MRI will demonstrate abnormal signal from the lesion or from draining veins. Myelography will also demonstrate abnormal draining veins. Selective angiography is required to delineate arterial feeders.
Coronal MRI showing dilated draining veins
Corresponding sagittal MRI showing lesion at C5/6 level
Untreated, 50% of patients with gradual onset of symptoms would be unable to walk within 3 years. Treatment should prevent progression and may well improve a gait or bladder disturbance. Delay may result in irreversible cord damage.
Techniques: Embolisation - may successfully obliterate dural AVMs, particularly when fed by one or two dural arteries
- may aid subsequent operative treatment
- or may produce symptomatic improvement in inoperable lesions.

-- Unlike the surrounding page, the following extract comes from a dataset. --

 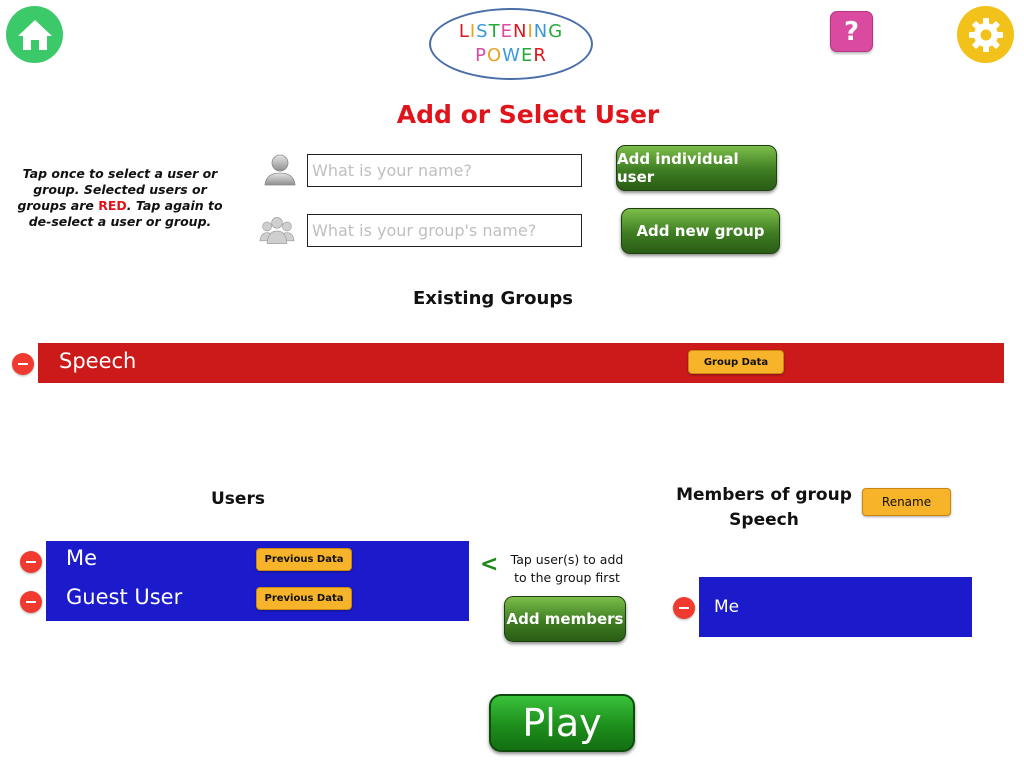 I want to click on hint-line-1: Tap user(s) to add, so click(x=567, y=560).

Surgery - It is important to identify and divide the feeding vessel and excise the shunr. Total excision of all the dilated veins is probably unnecessary and would increase the operative hazards. A decompressive laminectomy alone is of no benefit. Intramedullary AVMs and/or AVMs lying ventral to the cord cannot be excised.
Spinal Epidural and Subdural Haematomas: These may present with a rapid onset of paraplegia. Epidural or less commonly, subdural haematoma may occur due to rupture of a spinal AVM, after minor trauma or lumbar puncture, or spontaneously in patients with a bleeding disorder, liver disease or on anticoagulant therapy. MRI (or myelography) clearly demonstrates the lesion. Urgent decompression is required after correcting any coagulation deficit, without waiting for spinal angiography. Pathological examination of the haematoma may reveal angiomatous tissue; in other patients, there is no evident cause.